Please repeat exactly the lines from the one containing "Image resolution: width=783" through the last line of the records below, leaving out any pictures.

═════ Dataset excerpts ═════

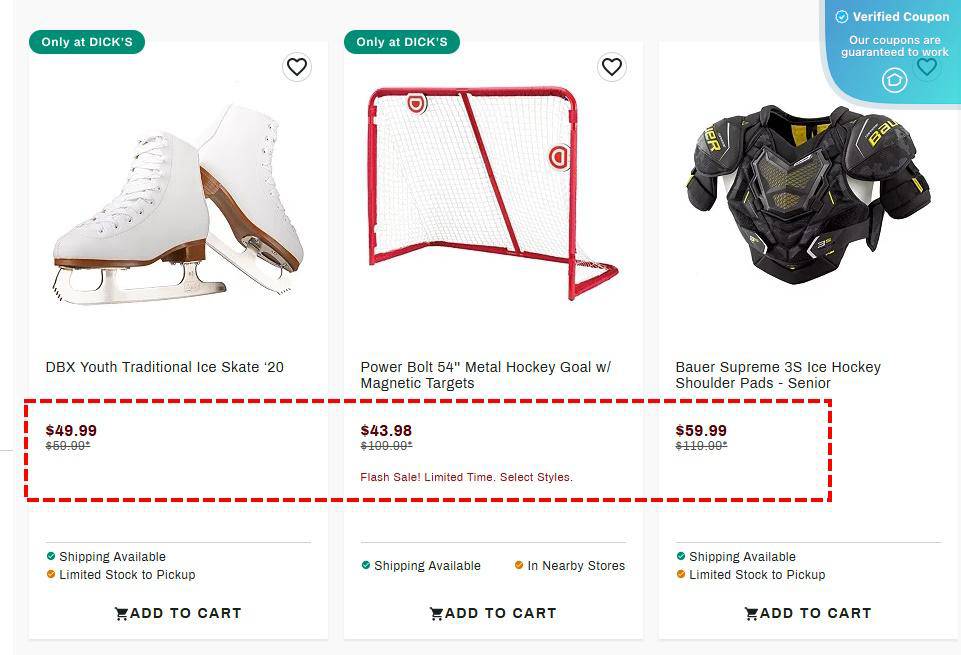Add DBX Youth Traditional Ice Skate to cart

pos(177,613)
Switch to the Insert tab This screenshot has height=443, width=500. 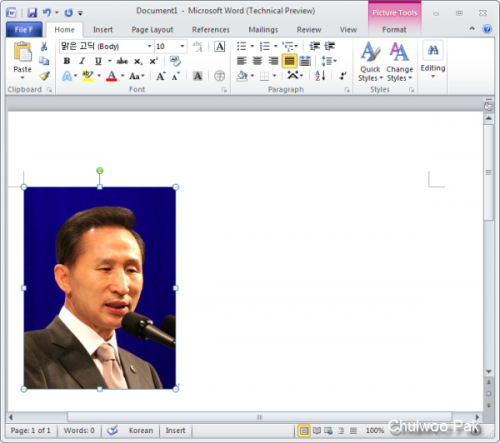click(x=103, y=30)
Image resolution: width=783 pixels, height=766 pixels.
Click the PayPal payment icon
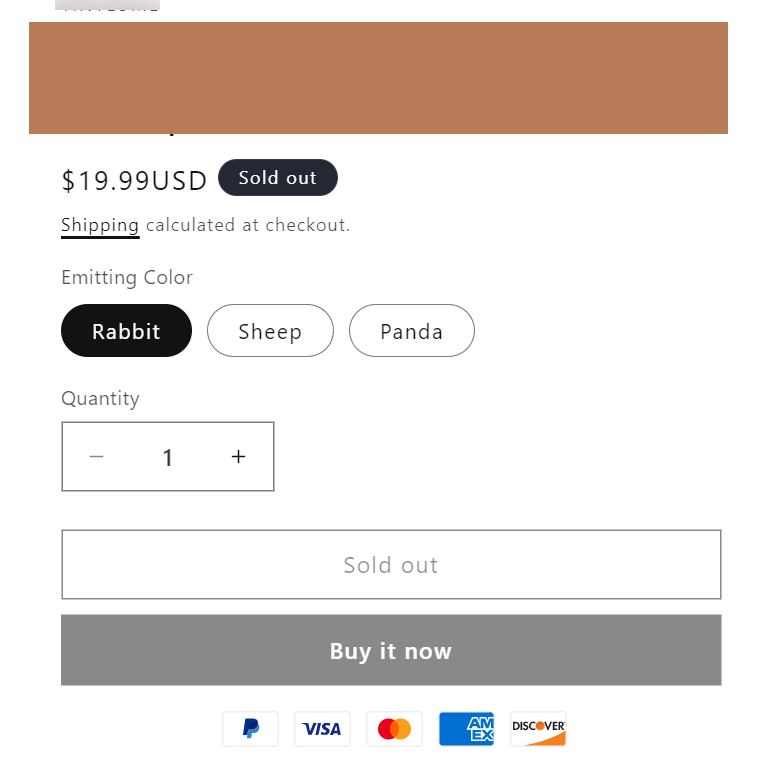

═════

Exercise output:
Image resolution: width=783 pixels, height=766 pixels.
Click the PayPal payment icon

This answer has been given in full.